Retirement Investing With Interest Rates So Low

What is the best retirement investing practice in a low interest rate environment? Financial expert and retirement investing luminary Burton Malkiel details in this brief clip.

Burt Malkiel: We’re in an era that has been called an era of financial repression. And what that means is the following: We see in the United States that our government is having a very hard time reining in deficits. We have very large budget deficits. We have a very large amount of government debt relative to economic activity; the so-called debt-to-GDP ratio is close to 100%. So you’ve got high debt. You’re having a lot of trouble reining in deficit spending. So what does the government do?

The government says, “We will try to finance that debt at as low interest rate as possible.” And what that means is we will depress interest rates well below where the market might have had them be. And we now have short-term interest rates in the United States that are essentially zero. And this is a tremendous problem for savers. You can’t buy a CD that has any kind of a meaningful positive interest rate. You don’t get any interest from your savings account.

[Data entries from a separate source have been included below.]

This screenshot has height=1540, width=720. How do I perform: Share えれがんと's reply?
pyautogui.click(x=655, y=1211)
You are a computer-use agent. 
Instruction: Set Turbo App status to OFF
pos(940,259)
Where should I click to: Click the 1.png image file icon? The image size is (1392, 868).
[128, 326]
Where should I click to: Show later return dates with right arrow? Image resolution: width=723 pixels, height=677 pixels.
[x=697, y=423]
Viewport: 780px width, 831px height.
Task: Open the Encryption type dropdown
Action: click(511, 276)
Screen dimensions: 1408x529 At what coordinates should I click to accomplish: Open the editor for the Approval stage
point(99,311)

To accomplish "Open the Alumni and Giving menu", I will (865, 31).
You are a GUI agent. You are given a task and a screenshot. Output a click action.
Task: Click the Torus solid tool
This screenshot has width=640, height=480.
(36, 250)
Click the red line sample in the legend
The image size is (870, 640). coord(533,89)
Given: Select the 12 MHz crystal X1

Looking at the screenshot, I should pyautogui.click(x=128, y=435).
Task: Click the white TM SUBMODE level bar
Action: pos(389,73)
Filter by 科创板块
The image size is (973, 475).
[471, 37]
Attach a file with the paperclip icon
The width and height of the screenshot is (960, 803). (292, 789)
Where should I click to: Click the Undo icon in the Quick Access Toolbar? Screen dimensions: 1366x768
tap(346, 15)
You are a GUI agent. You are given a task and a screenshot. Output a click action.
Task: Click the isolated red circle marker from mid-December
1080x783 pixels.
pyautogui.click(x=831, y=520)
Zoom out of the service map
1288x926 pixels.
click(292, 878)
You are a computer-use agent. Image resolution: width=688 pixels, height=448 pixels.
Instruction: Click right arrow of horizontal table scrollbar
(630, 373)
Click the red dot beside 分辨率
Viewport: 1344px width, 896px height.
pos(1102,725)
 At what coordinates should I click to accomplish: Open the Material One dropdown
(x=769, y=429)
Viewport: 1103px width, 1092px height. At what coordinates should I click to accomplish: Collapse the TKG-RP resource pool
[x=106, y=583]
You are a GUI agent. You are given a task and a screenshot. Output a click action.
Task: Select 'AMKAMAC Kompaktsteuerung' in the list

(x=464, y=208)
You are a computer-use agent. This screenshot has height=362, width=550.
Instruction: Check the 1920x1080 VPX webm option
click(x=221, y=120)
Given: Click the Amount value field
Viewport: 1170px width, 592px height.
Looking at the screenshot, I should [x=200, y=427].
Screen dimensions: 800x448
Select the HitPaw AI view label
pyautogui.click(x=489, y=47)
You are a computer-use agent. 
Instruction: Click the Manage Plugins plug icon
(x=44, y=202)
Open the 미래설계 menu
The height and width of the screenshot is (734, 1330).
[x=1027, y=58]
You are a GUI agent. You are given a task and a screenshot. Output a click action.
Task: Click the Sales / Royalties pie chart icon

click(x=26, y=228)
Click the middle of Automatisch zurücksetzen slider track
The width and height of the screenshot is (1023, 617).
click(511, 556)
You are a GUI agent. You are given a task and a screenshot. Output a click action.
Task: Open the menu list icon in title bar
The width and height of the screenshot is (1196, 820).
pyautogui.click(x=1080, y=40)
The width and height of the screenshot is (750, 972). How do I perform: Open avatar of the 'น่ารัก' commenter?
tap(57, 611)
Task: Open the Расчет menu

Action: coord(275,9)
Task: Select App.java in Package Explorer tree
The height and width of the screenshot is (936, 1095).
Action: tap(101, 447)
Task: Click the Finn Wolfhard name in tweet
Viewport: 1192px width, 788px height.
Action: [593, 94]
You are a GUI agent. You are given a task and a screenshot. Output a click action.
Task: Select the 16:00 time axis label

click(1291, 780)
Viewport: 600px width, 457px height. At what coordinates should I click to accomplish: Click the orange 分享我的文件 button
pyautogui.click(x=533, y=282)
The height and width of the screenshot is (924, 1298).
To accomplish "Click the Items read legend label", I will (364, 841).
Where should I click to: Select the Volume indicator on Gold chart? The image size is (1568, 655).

And even if you bought a 10-year Treasury bond, the interest rate is 2% and that is probably about the same as the current rate of inflation, so that in real terms, after inflation, you’re not getting anything even with 10-year Treasury bonds. And it’s not only happening in the United States. It’s happening in Europe. German government bonds yield less than U.S. bonds. It’s happening in Japan. Japanese 10-year government bonds yield less than U.S. 10-year government bonds.

And so this is a tremendous problem for savers who are trying to have their savings grow to provide a reasonable lifestyle in retirement.

We have different classes of income-producing securities in an attempt to get away from this problem of financial repression. And what we do, for example, is we are using some international bonds from countries that don’t have big deficits, from countries that don’t have a lot of debt relative to GDP.

The other thing we do, and we’re doing this today, is to do what might be called a stock-substitution strategy. Because U.S. Treasury yields are so low, corporate bond yields are very low. For example, AT&T, a blue-chip stock, has a 10-year bond yield of 2.5%.

Now, AT&T stock has a yield of almost 5%. Moreover, the dividend on AT&T stock has been growing at almost 5% a year. It may not grow at 5% a year in the future, but it is likely, with the growth of the economy, that the dividend will grow in the future.

Now, we can’t believe that we won’t be better off with AT&T stock and the stocks of other blue-chip, dividend-paying growth stocks than we will be in the bonds of the same companies.

Some people might say, “Gee, if you’re substituting some high-dividend paying stocks for bonds, aren’t you taking on a lot more risk?” We don’t think so. We think we’re doing a good job, an even better job, for investors who want a good retirement. And that’s one of the unique things that Rebalance does that we don’t see in the standard retirement portfolio advice.